[[ Data to process open ]]

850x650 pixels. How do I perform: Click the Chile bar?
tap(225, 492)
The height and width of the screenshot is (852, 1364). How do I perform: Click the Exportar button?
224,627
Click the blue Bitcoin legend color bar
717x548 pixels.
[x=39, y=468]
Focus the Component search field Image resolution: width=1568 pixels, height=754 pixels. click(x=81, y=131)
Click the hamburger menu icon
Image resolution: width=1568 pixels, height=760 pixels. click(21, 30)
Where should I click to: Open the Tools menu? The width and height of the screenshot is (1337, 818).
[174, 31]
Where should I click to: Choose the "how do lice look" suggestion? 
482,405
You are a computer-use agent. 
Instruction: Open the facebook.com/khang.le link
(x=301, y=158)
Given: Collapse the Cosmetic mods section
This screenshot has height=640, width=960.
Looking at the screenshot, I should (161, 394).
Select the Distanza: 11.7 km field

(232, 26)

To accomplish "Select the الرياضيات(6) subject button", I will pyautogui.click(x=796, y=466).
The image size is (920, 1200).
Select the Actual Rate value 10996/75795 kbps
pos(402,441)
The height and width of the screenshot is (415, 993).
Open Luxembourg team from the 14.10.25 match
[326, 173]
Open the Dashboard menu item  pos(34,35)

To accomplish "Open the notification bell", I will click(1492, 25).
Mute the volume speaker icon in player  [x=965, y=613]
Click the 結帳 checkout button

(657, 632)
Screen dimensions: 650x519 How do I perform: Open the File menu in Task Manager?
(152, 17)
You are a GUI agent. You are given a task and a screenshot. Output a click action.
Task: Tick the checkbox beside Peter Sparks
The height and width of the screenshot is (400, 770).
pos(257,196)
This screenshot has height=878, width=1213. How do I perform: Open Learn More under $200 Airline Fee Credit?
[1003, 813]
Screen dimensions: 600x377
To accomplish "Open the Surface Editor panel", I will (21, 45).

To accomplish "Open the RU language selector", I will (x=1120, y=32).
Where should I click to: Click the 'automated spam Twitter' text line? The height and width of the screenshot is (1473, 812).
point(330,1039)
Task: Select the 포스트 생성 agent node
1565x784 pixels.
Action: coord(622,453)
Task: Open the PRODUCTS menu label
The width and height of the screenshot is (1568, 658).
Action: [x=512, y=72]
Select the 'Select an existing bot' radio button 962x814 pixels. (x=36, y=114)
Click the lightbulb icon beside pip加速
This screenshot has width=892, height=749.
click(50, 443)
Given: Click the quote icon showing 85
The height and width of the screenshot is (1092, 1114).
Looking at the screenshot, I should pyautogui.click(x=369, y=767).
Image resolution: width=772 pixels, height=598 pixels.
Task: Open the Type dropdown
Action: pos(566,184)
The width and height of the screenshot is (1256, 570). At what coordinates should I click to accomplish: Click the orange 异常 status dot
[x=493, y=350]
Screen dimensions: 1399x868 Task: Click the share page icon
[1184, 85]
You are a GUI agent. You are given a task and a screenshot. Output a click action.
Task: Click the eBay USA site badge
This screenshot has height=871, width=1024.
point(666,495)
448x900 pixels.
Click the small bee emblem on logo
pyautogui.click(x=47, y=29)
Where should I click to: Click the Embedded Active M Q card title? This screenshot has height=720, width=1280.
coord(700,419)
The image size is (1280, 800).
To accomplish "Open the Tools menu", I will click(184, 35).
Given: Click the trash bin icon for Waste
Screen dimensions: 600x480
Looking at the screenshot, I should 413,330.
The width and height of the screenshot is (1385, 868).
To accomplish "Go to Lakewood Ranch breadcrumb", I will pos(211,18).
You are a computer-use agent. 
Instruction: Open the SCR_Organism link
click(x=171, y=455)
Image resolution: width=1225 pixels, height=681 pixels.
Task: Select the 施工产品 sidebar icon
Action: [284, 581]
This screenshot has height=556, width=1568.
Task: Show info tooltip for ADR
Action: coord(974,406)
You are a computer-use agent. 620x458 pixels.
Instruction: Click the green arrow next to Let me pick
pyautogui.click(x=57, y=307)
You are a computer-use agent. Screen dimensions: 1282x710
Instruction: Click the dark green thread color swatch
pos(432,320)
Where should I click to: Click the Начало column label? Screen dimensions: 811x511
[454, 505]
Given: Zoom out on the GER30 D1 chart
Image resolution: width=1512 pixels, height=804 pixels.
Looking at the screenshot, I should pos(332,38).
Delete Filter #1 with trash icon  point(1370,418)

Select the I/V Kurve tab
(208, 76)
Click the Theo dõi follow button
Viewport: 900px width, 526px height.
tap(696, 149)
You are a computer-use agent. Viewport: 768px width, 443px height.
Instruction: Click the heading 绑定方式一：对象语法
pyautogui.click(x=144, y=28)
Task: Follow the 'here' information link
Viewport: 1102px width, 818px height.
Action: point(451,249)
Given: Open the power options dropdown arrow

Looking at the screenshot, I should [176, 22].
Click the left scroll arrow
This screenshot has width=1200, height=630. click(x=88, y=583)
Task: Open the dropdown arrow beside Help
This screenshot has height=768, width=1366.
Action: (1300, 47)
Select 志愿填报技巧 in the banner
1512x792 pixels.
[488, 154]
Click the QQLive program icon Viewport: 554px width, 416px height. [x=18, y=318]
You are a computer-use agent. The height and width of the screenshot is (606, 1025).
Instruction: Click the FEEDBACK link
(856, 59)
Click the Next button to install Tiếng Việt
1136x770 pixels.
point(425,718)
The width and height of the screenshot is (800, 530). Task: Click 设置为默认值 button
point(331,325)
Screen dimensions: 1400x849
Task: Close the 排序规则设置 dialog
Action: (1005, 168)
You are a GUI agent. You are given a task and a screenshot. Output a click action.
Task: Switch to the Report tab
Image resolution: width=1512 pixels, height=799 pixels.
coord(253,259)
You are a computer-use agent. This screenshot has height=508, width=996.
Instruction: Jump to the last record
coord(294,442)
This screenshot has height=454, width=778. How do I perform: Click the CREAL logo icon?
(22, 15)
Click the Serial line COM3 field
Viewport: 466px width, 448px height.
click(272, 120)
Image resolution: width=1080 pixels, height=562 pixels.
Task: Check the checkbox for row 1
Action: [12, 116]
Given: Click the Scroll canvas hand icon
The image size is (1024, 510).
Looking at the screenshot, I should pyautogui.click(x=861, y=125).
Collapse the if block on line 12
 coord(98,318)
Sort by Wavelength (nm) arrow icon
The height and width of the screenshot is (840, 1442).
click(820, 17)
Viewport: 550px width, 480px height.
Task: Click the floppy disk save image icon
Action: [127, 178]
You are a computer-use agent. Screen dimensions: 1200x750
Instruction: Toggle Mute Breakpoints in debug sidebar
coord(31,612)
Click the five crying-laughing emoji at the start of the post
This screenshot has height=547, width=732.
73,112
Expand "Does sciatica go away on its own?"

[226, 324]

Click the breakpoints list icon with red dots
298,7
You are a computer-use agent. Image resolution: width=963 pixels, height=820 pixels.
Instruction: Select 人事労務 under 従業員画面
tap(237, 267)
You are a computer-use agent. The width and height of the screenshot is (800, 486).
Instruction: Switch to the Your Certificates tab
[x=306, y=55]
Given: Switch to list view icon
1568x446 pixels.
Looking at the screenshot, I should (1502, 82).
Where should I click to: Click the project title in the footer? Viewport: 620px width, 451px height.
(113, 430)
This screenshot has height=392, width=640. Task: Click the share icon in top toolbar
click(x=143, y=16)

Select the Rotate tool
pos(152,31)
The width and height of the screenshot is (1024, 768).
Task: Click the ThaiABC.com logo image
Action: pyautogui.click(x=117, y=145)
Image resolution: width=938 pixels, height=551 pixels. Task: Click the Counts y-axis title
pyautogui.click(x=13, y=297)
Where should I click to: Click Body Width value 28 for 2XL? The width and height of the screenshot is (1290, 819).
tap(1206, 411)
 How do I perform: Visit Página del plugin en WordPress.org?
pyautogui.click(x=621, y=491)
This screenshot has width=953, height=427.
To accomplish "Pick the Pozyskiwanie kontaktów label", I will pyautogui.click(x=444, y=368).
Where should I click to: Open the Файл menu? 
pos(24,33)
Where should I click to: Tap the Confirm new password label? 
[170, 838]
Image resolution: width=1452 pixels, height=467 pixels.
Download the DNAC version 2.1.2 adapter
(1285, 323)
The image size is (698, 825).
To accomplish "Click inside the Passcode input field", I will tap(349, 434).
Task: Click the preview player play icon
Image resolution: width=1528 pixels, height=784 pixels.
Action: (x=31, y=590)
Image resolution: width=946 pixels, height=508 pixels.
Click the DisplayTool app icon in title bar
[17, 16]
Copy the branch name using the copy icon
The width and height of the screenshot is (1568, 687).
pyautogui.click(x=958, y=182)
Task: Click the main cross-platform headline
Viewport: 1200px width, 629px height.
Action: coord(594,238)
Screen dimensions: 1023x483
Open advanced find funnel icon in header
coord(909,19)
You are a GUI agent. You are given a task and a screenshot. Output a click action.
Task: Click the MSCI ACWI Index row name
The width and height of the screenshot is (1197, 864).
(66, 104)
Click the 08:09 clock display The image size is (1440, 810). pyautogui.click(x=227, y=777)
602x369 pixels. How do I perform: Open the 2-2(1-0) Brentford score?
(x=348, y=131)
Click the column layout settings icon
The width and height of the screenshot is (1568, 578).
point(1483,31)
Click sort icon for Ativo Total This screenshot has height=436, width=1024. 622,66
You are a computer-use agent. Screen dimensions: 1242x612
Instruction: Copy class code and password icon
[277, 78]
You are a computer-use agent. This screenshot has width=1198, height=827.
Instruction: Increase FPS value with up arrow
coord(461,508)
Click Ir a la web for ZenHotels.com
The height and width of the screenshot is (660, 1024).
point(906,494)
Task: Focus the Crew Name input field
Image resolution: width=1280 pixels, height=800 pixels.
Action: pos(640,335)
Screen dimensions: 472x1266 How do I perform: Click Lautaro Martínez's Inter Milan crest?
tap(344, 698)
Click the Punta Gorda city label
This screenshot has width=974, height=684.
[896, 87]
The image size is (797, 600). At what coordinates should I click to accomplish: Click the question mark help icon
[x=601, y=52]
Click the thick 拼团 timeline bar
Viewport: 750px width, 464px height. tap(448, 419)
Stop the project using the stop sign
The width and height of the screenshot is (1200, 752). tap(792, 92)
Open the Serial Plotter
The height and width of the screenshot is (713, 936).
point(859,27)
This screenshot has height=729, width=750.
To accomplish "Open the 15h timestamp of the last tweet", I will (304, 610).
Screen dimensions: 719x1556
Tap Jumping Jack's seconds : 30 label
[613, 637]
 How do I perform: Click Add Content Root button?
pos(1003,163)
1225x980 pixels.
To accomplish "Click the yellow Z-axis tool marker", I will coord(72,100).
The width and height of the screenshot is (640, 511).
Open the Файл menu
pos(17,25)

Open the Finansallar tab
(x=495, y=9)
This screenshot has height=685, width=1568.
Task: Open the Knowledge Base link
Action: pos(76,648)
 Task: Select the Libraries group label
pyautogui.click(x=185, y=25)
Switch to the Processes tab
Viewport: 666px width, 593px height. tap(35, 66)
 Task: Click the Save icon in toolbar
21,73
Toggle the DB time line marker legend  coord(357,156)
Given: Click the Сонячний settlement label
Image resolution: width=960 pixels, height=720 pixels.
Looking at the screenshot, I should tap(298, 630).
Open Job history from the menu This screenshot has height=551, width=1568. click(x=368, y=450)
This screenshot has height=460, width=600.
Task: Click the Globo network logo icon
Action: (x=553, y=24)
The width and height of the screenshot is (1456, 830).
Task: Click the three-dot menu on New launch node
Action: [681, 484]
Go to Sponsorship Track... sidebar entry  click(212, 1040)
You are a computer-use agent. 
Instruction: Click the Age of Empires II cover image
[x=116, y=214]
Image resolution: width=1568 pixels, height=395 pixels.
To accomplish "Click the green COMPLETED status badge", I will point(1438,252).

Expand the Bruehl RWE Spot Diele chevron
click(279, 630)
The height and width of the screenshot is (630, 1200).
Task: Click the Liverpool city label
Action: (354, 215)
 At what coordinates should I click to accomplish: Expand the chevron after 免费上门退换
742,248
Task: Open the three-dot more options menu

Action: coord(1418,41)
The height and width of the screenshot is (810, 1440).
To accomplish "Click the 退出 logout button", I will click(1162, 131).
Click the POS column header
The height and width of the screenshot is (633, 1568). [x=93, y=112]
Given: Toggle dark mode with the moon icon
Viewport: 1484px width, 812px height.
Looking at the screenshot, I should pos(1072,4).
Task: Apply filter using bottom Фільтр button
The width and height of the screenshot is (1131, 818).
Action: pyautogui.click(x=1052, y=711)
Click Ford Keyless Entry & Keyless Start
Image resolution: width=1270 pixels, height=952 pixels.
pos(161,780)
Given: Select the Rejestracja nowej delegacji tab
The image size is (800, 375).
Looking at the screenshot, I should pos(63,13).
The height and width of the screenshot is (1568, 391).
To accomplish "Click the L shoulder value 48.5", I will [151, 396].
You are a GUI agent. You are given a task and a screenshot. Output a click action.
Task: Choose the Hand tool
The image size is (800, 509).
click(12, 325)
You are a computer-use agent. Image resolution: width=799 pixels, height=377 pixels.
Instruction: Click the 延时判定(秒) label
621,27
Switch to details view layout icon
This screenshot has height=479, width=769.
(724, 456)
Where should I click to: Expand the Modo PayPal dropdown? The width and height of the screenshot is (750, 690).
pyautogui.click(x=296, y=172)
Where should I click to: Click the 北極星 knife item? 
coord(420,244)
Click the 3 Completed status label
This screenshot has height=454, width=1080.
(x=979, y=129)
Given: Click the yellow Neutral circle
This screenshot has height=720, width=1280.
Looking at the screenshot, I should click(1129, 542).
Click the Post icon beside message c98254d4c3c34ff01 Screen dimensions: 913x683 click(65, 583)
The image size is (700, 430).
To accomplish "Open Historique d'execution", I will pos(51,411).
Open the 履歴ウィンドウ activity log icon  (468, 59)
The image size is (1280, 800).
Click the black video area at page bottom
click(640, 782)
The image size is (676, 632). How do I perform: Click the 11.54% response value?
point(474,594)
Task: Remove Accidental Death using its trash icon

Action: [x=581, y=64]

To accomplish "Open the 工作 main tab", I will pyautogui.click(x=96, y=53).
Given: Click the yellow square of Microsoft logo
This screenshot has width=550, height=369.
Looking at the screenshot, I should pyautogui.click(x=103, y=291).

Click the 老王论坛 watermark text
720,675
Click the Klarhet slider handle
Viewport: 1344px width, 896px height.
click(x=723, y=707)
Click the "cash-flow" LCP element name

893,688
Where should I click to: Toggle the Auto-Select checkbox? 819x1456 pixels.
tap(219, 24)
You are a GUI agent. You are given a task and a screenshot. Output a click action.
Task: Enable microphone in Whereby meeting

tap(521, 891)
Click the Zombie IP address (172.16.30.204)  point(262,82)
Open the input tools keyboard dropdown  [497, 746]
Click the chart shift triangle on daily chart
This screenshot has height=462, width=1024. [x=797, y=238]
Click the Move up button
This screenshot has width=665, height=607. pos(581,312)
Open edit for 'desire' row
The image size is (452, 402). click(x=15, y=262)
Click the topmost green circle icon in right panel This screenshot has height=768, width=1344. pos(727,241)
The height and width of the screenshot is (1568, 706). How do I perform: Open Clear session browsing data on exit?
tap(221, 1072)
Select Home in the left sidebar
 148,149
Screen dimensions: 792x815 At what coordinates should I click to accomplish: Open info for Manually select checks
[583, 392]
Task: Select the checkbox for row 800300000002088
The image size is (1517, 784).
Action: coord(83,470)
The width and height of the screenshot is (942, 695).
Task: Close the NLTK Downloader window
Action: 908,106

[[ Data to process closed ]]

**Work instruction:**
Please return all lines above in which the string "panel" is found.

**Result for this task:**
To accomplish "Open the Surface Editor panel", I will (21, 45).
Click the topmost green circle icon in right panel This screenshot has height=768, width=1344. pos(727,241)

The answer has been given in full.